ロバート・モンダヴィのワイナリーのすぐ斜め向かいに、オーパス・ワン(Opus One)はあります。今のカリフォルニアワインを語る上で、オーパス・ワンは欠かすことができません。
カリフォルニアワインの父と呼ばれるロバート・モンダヴィと、フランスのボルドー・シャトーワインのバロン・フィリップの、ジョイント・ベンチャーとして紹介されてからまだ4半世紀しかたっていないにもかかわらず、カリフォルニアワインの中で不動の地位を確立しています。
2人が1970年にハワイのワインコンベンションで出会ったのが、共同事業のきっかけであったと言います。その8年後、ボルドーに集う2人が、事業の骨子を決めるのに1時間もかからなかったといいますから、よほど意気投合したのでしょう。
ハイウェイ29号線から眺めるワイナリーの建物は壮観です。神殿や古墳に似ていると言われるようですが、サンフランシスコの銀行なども手がけた建築家スコット・ジョンソンによる建築物は、ゲートを車でくぐることを一瞬躊躇させるほどの存在感に満ちています。

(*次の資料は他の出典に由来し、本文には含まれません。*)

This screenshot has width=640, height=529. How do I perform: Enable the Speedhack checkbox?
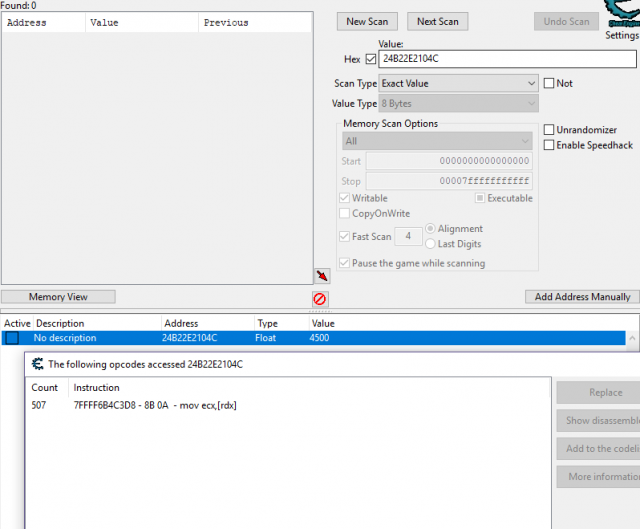tap(549, 145)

内部に入ると落ち着いた雰囲気で、どこかの豪邸に招かれたかの錯覚に陥ります。オーパス・ワンのテイスティングは、開始時間がグループごとに決められ、時間が来るとモダンな大理石張りの空間に案内されます。
グラス1杯、25ドル!普通なら「高い!」と言って帰るところですが、「オーパス・ワンに出会えるだけ幸せである」とまで言われるそうですから、ここまで来たら奮発してみましょう。
ロバート・モンダヴィで試したワインをさらに研ぎ澄ましたかのような、見事なCabernet
Sauvignonです。華やかさはこちらが勝っているでしょう。なるほど確かに、ワインの味や香りを味わう以前に、幸せな気分になってきます。
テイスティングに使われていたワインは、1999年と2000年のものでしたが、最近のビンテージで優れているのは1995年や1997年のものとの事で、これはナパのどのワイナリーでも同じ事を言われましたので、カリフォルニアで作柄が良かった年なのでしょう。
ここのワイナリーで試飲している他のお客さんは若い人たちが多く、家族連れはほとんどいません。ワイナリー・ツアーの途中に気軽に立ち寄るようなワイナリーではないようです。確かに、お土産に1本買って帰るというのも気安くできる訳ではありません。その代わりにオーパス・ワンのグラスが気に入ったので、記念に買い求めて外に出ました。
きれいに整備されたぶどう畑が見渡せる丘の上でしばらく記念写真を撮っていると、テイスティングルームで一緒だったお客さんたちがリムジンに乗って帰って行かれました。
この建物は建築的な美しさを誇るだけではありません。ワインの製造過程において、通常使われているポンプの代わりに、重力を利用して自然に落下させる様に設計されているそうです。ワインを丁寧に扱うことによって、華やかさが増すのだそうです。
ワイン作りの理想を求め惜しげもなくお金を注ぎ込み、コンセプトをそのまま具現化したこのワイナリーがこれから長い年月を刻んでいく時、歴史に残るすばらしいワインを残していくに違いありません。